Treatmant of Oral Lichen Planus With Lycopene
Efficacy of Oral Lycopene in the Management of Oral Lichen Planus
the purpose of this study was to evaluate that if lycopene, a potent antioxidant can be used in the treatment of oral lichen planus. this could be useful as lycopene has no reported side effects and hence it can used in place of steroids which are commonly used for this condition and have many reported adverse effects.
lycopene can be used in the treatment of this condition as free radicals have been found to play a role in the cause of this disease and also lower levels of lycopene were seen in these patints.
Lichen planus, a chronic inflammatory mucocutaneous disease, occurs in about 2% of the adult population, affecting the skin and or oral mucosa. Clinically, lichen planus appears in keratotic, atrophic or erosive form. The atrophic and erosive forms are usually symptomatic.
Various treatment modalities viz. corticosteroids, antimicrobials, immunomodulators, phenytoin, retinoids, UV-radiation and surgical treatment etc. have been tried.
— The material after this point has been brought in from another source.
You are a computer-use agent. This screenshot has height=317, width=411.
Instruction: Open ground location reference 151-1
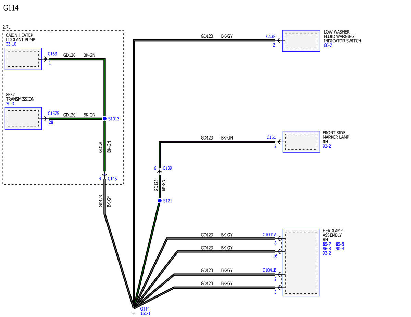[145, 313]
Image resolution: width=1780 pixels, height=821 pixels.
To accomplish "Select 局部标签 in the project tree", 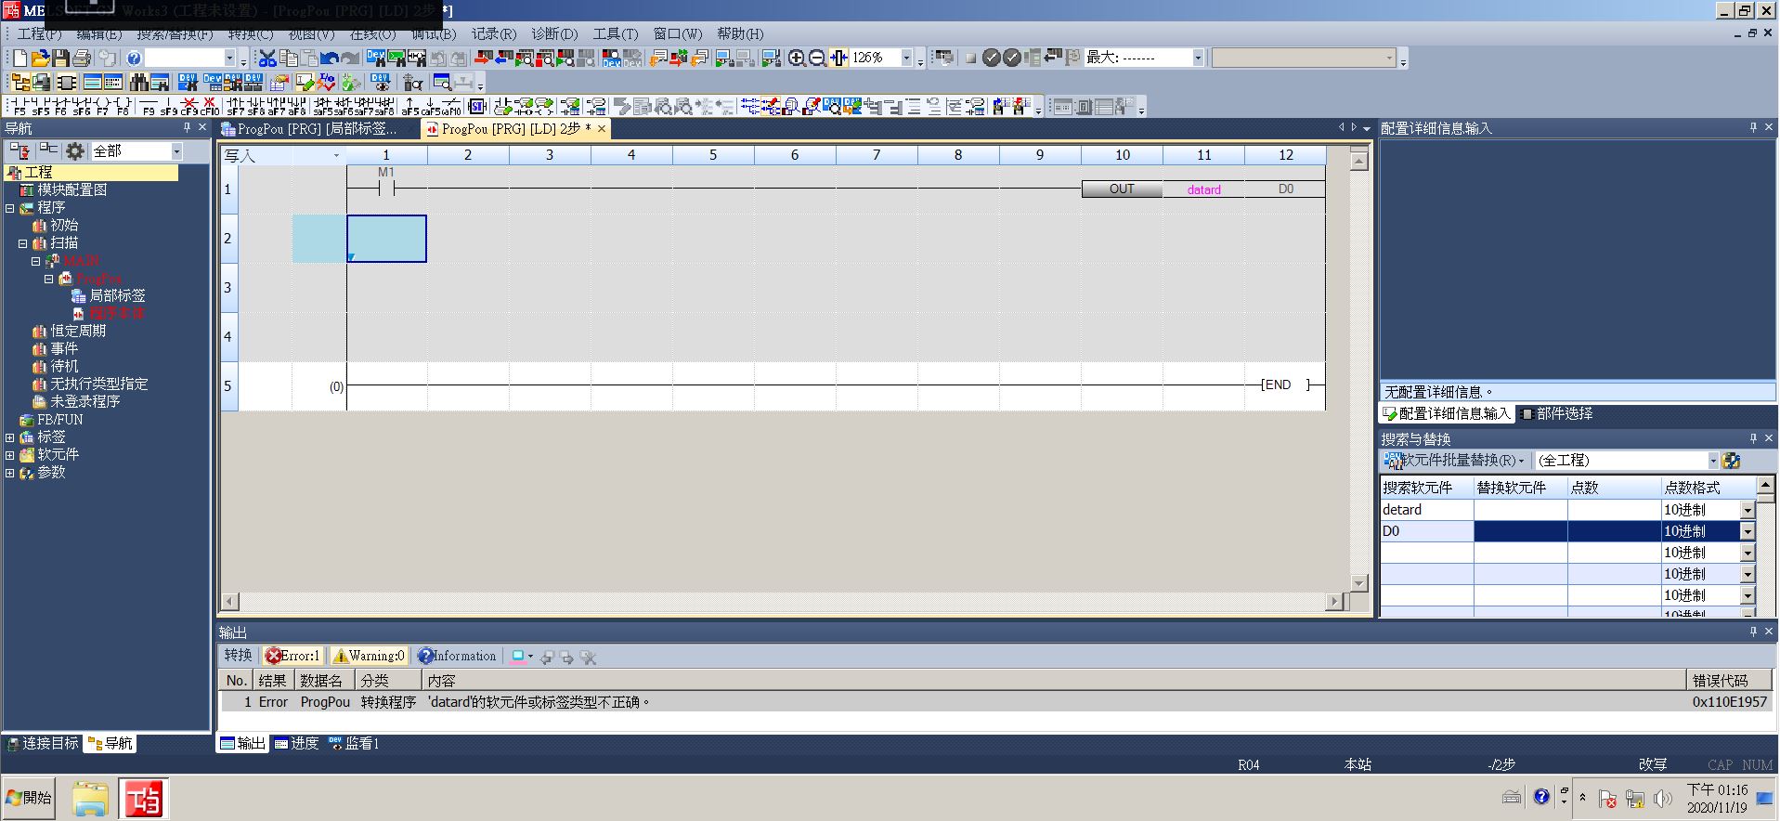I will pyautogui.click(x=117, y=295).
Though none of these have shown to achieve satisfactory results with recurrence of lesion occurring in most of the cases after few weeks of discontinuation of therapy.
Recently a population based case control study has revealed lower levels of lycopene in atrophic and erosive oral lichen planus cases, while no significant difference was noted in any other carotenoid levels.
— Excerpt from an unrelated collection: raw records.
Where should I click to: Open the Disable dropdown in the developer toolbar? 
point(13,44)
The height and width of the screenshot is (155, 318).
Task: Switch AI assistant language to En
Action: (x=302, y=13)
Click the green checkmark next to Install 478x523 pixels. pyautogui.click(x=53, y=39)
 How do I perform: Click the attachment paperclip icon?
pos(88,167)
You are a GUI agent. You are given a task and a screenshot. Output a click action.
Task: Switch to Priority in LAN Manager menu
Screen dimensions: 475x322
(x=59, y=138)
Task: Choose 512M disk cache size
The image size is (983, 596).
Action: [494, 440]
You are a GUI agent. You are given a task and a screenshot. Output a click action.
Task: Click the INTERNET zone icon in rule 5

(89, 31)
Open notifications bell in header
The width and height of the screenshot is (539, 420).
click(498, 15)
Lycopene is an antioxidant and free radical scavenger being used in the management of infertility, pre-eclampsia, cataract prevention, osteoarthritis, as adjuvant therapy in various malignancies, cardiovascular disorders, diabetes mellitus, aging, Alzheimer's disease, parkinsonism, etc.
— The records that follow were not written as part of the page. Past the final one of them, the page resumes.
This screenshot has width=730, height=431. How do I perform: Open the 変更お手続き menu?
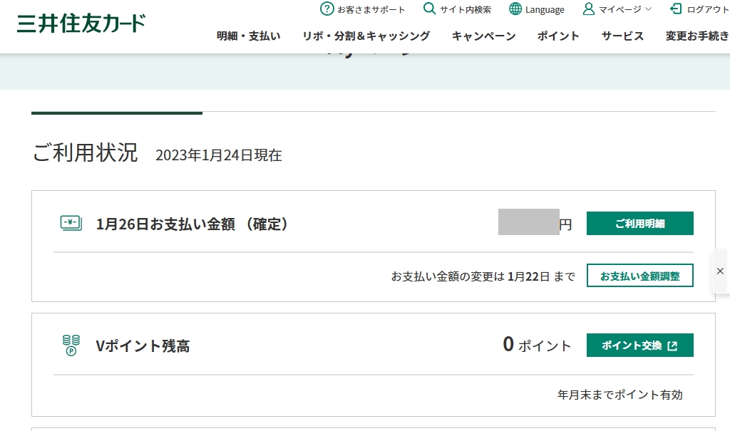click(x=696, y=36)
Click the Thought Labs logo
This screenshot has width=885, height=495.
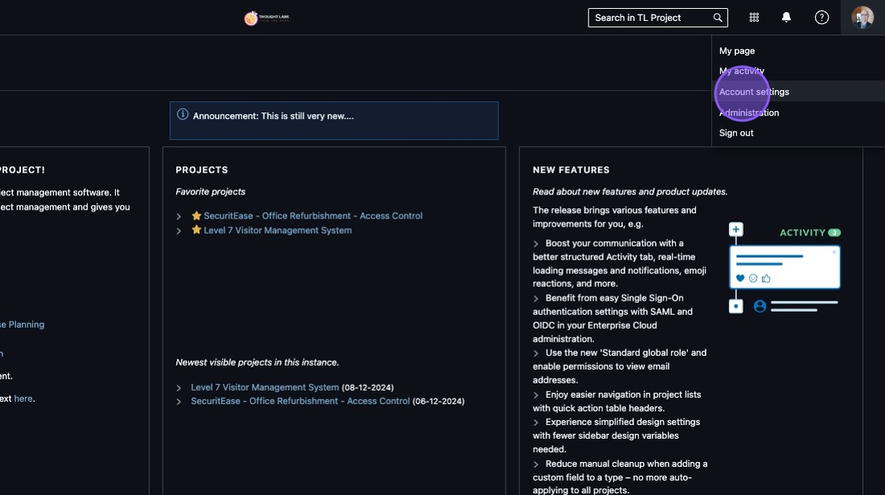[266, 18]
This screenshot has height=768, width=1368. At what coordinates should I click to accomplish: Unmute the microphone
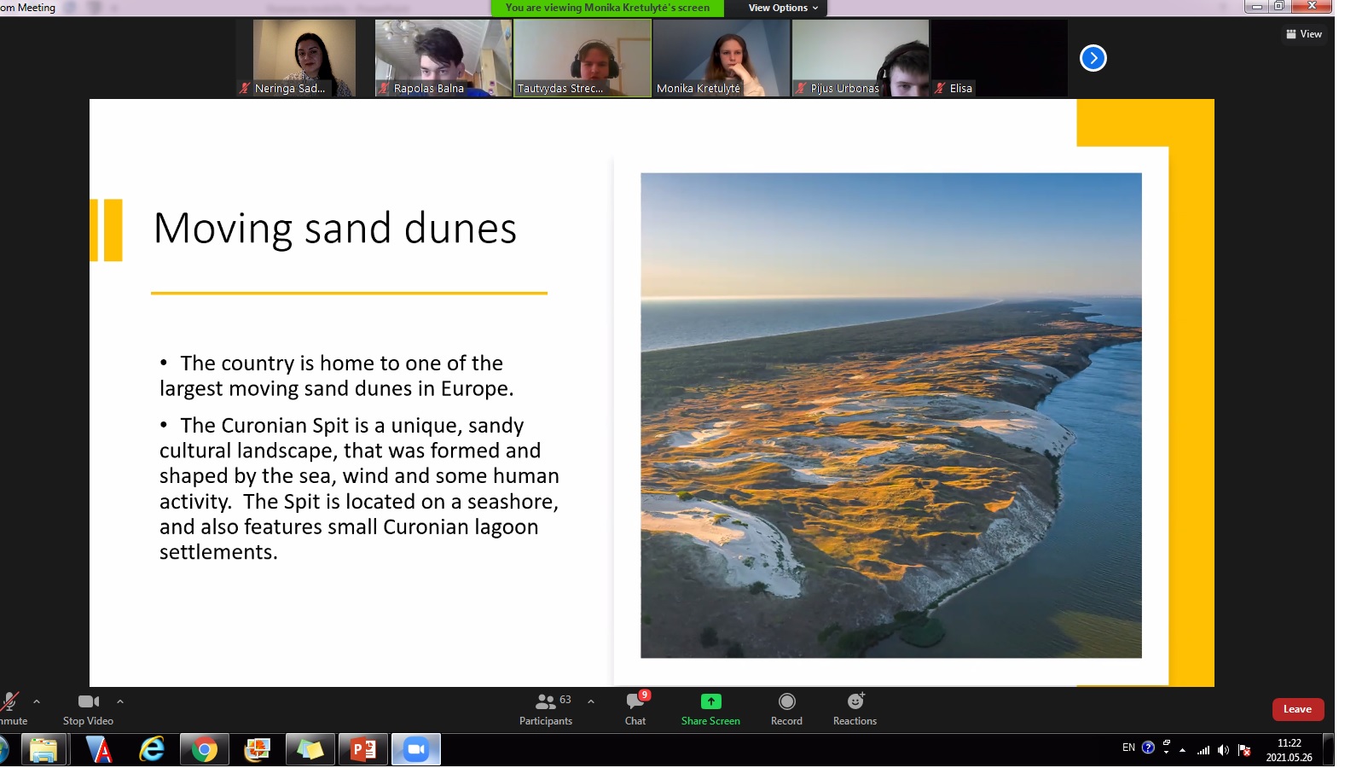pyautogui.click(x=10, y=708)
Systemic lycopene has been found to be effective in treatment of oral leukoplakia, owing to its antioxidant properties.
The utility of lycopene in oral lichen planus has not been reported in the literature; therefore, this study has been designed to assess the efficacy of systemic lycopene in management of oral lichen planus patients.
The data collected from this study can move us closer to deriving a specific treatment plan for oral lichen planus - a dividend, not only for patients but dental fraternity as well.
08 mg/day in two divided dosage
Two divided dosage
Inclusion Criteria: Patients who were physically healthy and well oriented in time space and as a person. Patients clinically & histopathologically diagnosed to be suffering from oral lichen planus. Patients who had symptoms i.e. pain and/or burning sensation secondary to oral lichen planus. Patients not on any treatment for the same. In case they were, then such treatment was stopped and a washout period of two weeks was given. Patients who agreed to take medication supplied. Patients who were willing for evaluation once in every two weeks for 8 weeks and also agreed to follow up every 30 days for 60 days. Patients who agreed for the biopsy and hematological examination. Exclusion Criteria: Patients suffering from any systemic disease/s like Diabetes, Hypertension, Cardiovascular system disease, Renal dysfunction, Liver disorders etc. Patients with any other mucosal disease or any other skin disease which may be associated with oral lesions. Patients on any drug therapy which may cause lichen planus like lesions. Patients with findings of any physical or mental abnormality, which would interfere with or be affected by the study procedure. Patients with a known allergy or contraindication to study medications.